Modern materials, bespoke rubber seals, smooth monocoque galvanised bodyshells designed specifically to shed water and sophisticated painting processes have conspired to make corrosion a thing of the past (with a few notable exceptions!). It hasn’t always been like that though. Up until the mid ‘80s, an MOT test was an event to be feared, with the very real prospect of expensive welding work even on cars that were just a few years old.
Early monocoque designs were particularly vulnerable and it was not uncommon for cars of the ‘60s and ‘70s to rust away in front of their owner’s eyes. For cars blessed with a chassis, the story was a little different.
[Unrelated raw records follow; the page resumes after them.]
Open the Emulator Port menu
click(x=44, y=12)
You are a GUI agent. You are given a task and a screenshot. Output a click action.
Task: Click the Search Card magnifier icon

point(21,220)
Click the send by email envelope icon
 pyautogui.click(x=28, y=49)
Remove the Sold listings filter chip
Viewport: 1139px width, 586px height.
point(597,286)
Although they had the propensity to rust like any other, an impecunious or enterprising owner could simply discard the bodywork when it had gone too far, leaving the oil-encrusted and usually solid chassis to support a home-made replacement of their own design, or an ‘off-the-peg’ after-market body that fitted straight on. These tended to be simple, sporty affairs and were usually based on an Austin Seven or Ford Pop. This ‘Special’ building grew into a whole industry for a while, the first Lotus, TVR and McLaren starting life as a humble Austin Seven or Ford Ten.
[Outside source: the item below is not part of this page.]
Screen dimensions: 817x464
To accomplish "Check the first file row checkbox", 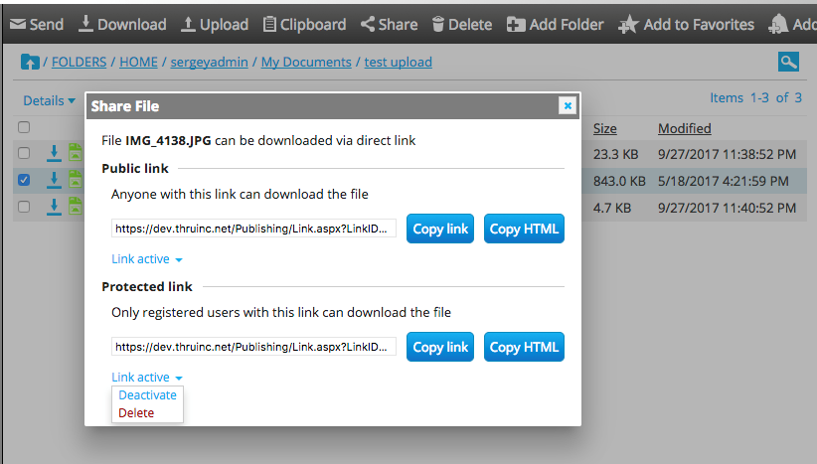I will click(24, 153).
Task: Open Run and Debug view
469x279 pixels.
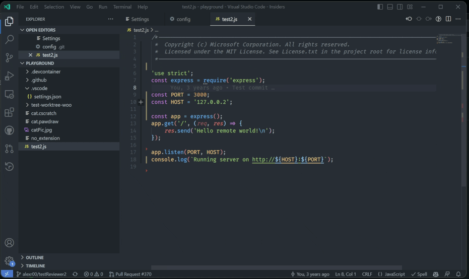Action: point(9,76)
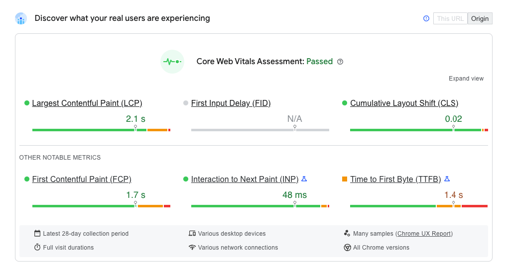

‘Bert’s Bus’ as it is affectionately known, was first registered in April 1953 as a run-of-the-mill Ford Popular. Its first owner was a Mr Davies who lived in Malpas and drove the car until it fell to bits. At some time, probably in the early to mid ‘60s, he discarded the saloon body and built his own ‘Lotus look-a-like' on the chassis and continued to use it until 1971 when it was last taxed for the road.
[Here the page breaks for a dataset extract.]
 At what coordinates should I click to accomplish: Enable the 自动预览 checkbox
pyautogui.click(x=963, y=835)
Placed in storage for some years, it was subsequently sold to Burt Coffin in 2005 at which time it acquired its nickname. He used it occasionally, but sadly passed away not long ago. ‘Bert’s Bus’ now needs a light recommissioning, although we have been advised that it has run recently, went like stink on a short test run and is an absolute riot to drive.
This two-owner car looks like a great deal of fun and comes from a fascinating era when the average man in the street could use his own creative skills to make the car he had always promised himself. Specials of this era are well catered for in terms of both parts and club events so its new owner will have plenty of scope to add their own stamp on this interesting period piece.